PACIFIC：一种用于生成基准测试以检验代码中精确自动检查指令遵循能力的框架 (PACIFIC: a framework for generating benchmarks to check Precise Automatically Checked Instruction Following In Code)

Large Language Model (LLM)-based code assistants have emerged as a powerful application of generative AI, demonstrating impressive capabilities in code generation and comprehension. A key requirement for these systems is their ability to accurately follow user instructions. We present Precise Automatically Checked Instruction Following In Code (PACIFIC), a novel framework designed to automatically generate benchmarks that rigorously assess sequential instruction-following and code dry-running capabilities in LLMs, while allowing control over benchmark difficulty. PACIFIC produces benchmark variants with clearly defined expected outputs, enabling straightforward and reliable evaluation through simple output comparisons. In contrast to existing approaches that often rely on tool usage or agentic behavior, our work isolates and evaluates the LLM's intrinsic ability to reason through code behavior step-by-step without execution (dry running) and to follow instructions. Furthermore, our framework mitigates training data contamination by facilitating effortless generation of novel benchmark variations. We validate our framework by generating a suite of benchmarks spanning a range of difficulty levels and evaluating multiple state-of-the-art LLMs. Our results demonstrate that PACIFIC can produce increasingly challenging benchmarks that effectively differentiate instruction-following and dry running capabilities, even among advanced models. Overall, our framework offers a scalable, contamination-resilient methodology for assessing core competencies of LLMs in code-related tasks.
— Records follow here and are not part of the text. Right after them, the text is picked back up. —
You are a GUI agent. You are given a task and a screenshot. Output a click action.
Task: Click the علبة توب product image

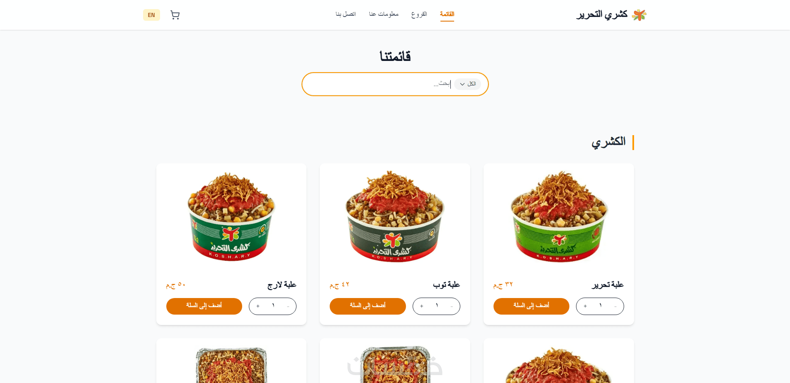[395, 216]

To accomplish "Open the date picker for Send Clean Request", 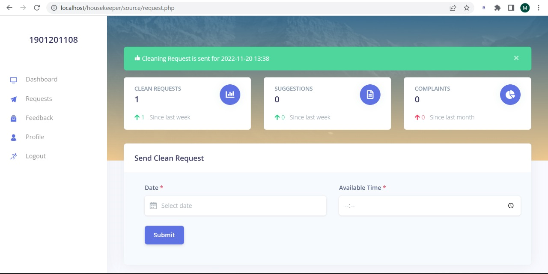I will (x=235, y=206).
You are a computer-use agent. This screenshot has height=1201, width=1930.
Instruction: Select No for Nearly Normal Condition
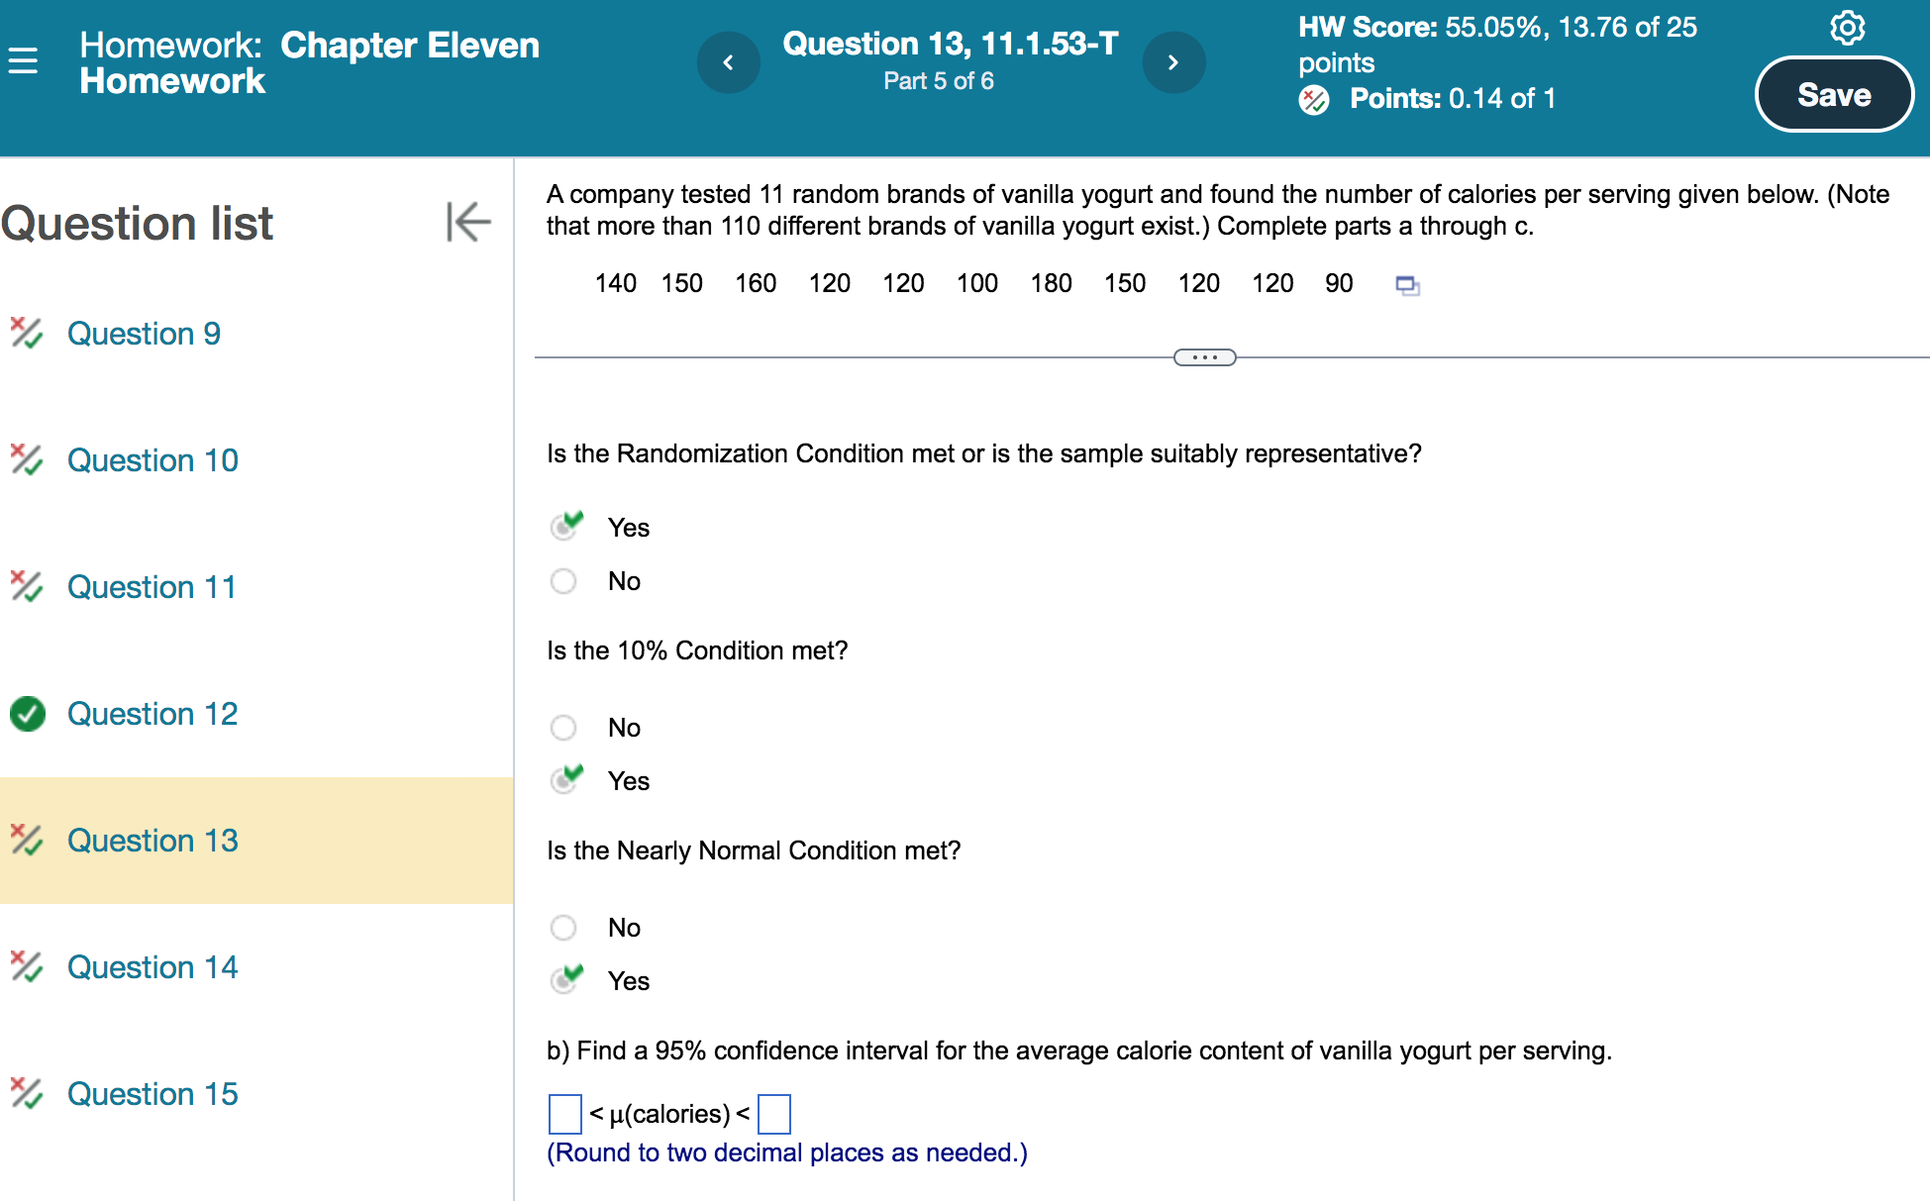coord(563,928)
翻译：基于大型语言模型（LLM）的代码助手已成为生成式人工智能的重要应用，在代码生成与理解方面展现出卓越能力。此类系统的核心要求在于其能否准确遵循用户指令。本文提出精确自动检查指令遵循代码框架（PACIFIC），这是一种新颖的框架，旨在自动生成能够严格评估LLM顺序指令遵循与代码空运行能力的基准测试，同时支持对测试难度的灵活控制。PACIFIC生成的基准测试变体具有明确定义的预期输出，可通过简单的结果比对实现直接可靠的评估。与现有常依赖工具使用或代理行为的方法不同，本研究聚焦于评估LLM在不执行代码的情况下逐步推理代码行为（空运行）及遵循指令的内在能力。此外，该框架通过便捷生成新颖的基准测试变体，有效缓解了训练数据污染问题。我们通过生成涵盖多难度级别的基准测试套件并对多个前沿LLM进行评估，验证了该框架的有效性。实验结果表明，PACIFIC能够生成难度递增的基准测试，有效区分不同模型在指令遵循与空运行能力上的差异，即使对于先进模型亦如此。总体而言，本框架为评估LLM在代码相关任务中的核心能力提供了一种可扩展且抗污染的方法论。